George Arnott Walker Arnott of Arlary (6 February 1799 – 17 April 1868) was a Scottish botanist. He collaborated with botanists from around the world and served as a regius professor of botany at the University of Glasgow. An orchid genus Arnottia was named in his honour in 1828.

==Early life==
George Arnott Walker Arnott was born in Edinburgh, on 6 February 1799, the son of David Walker Arnott of Arlary (near Kinross). He grew up in Edenshead and Arlary, and attended Milnathort Parish School then the High School of Edinburgh from 1807. He received an AM degree in 1818. He took to mathematics and was recognized by Sir John Leslie and John Playfair. He wrote articles in Tilloch's Philosophical Magazine on Observations on the Solution of Exponential Equations (1817) and Comparison between the Chords of Arcs employed by Ptolemy and those now in use (1818). He then joined to study law in Edinburgh from 1821. In 1822, his father died and he became heir to the estate in Arlary. Finding law boring, he preferred the lectures of Professor Robert Jameson and John Stewart. He also attended the classes of Robert Kaye Greville on cryptogams. He moved to France and began to examine the herbaria of Baron Delessert there. He also attended the classes of Adrien de Jussieu. He wrote on a classification of the mosses, and for this he was soon elected Fellow of the Linnean Society in 1825. He also made a collection of diatoms. Arnott issued a work called Diatomées. Collection J. Derby which might be a unique or exsiccata-like.

==Career==
Arnott travelled in Spain and Russia in 1828 and 1829. He then began to work with Sir William Jackson Hooker, examining the collections from Captain Beechey's voyage and those of other collectors including Alexander Collie. This took ten years and helped establish a reputation. He described species from across the world, writing and collaborating with numerous correspondents. With his contemporary from high school Robert Wight, he collaborated on plants from India. He received an LLD in 1837 from the University of Aberdeen. He replaced Hooker as lecturer at Glasgow University in 1839 and became Regius Professor of Botany in 1845, a position he held until his death. Among his students was John Lindsay Stewart.

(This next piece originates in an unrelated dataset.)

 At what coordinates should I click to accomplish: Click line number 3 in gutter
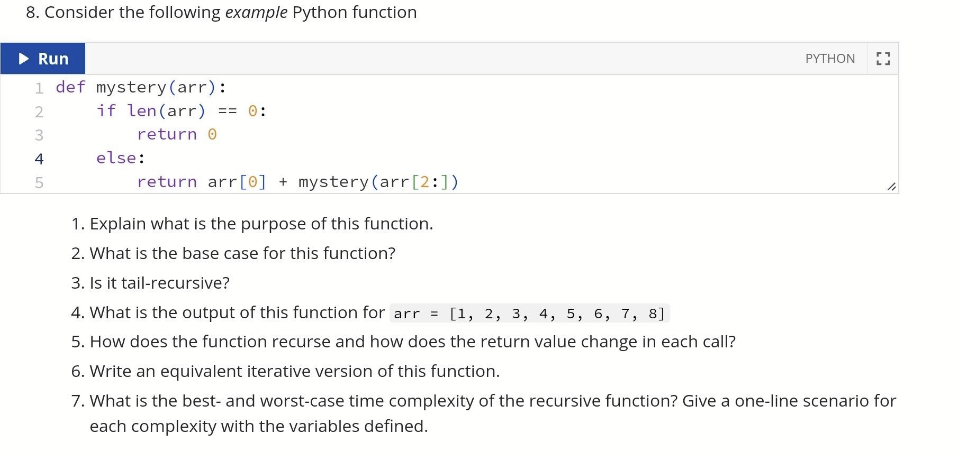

He was a member of numerous learned societies including the Societe de Histoire Naturelle in Paris and the Moscow Imperial Society of Natural History.

==Personal life and death==
Walker Arnott married Mary Hay Barclay in 1831 and they had three sons and five daughters. His pastimes included curling. A freemason he rose to deputy grand master of the Scottish order. He lived in Glasgow where died in 1868, aged 69, and is buried in Sighthill Cemetery. The orchid genus Arnottia was named in his honour by Achille Richard in 1828.

In 1839, along with Houston Rigg Brown, Walker Arnott "resuscitated" the Royal Order of Scotland of Freemasonry, which may have been founded before 1732, but by 1819 was on the verge of extinction.